━━━━━ Records to process

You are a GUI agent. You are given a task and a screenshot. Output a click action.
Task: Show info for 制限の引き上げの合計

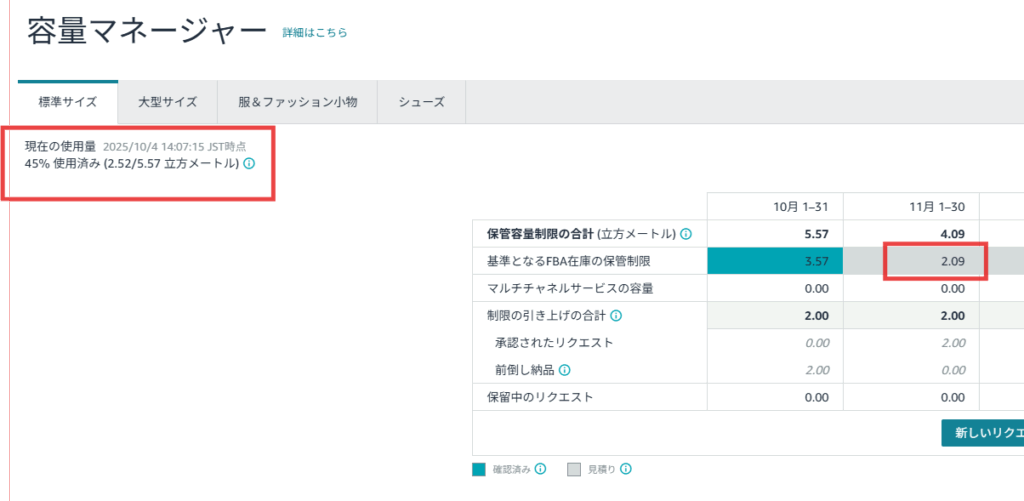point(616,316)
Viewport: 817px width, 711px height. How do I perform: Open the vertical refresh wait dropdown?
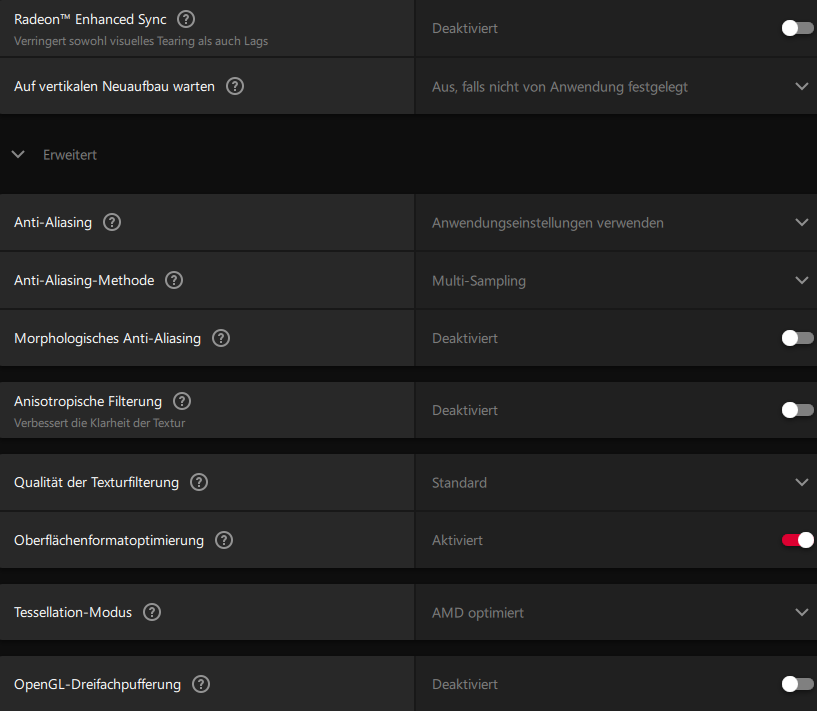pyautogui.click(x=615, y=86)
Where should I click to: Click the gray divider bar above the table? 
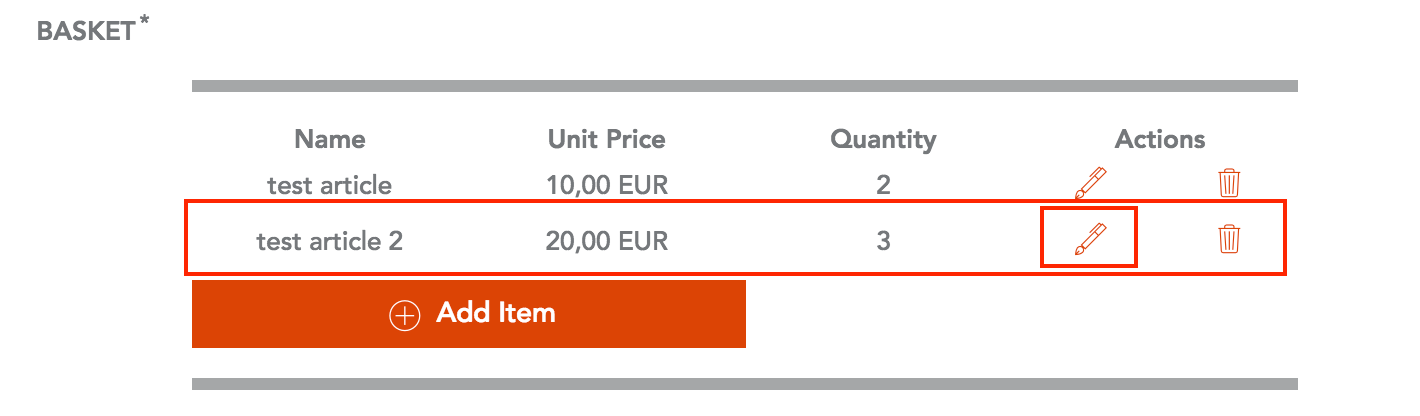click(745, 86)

━━━━━━━━━━

Work order >> Repeat only the lines from the line with "Task: Show info for 制限の引き上げの合計" to the end of the entries, including both the first and the last line, and drop every picture.

Answer section >>
Task: Show info for 制限の引き上げの合計

point(616,316)
Viewport: 817px width, 711px height. How do I perform: Open the vertical refresh wait dropdown?
pyautogui.click(x=615, y=86)
Where should I click to: Click the gray divider bar above the table? 
click(745, 86)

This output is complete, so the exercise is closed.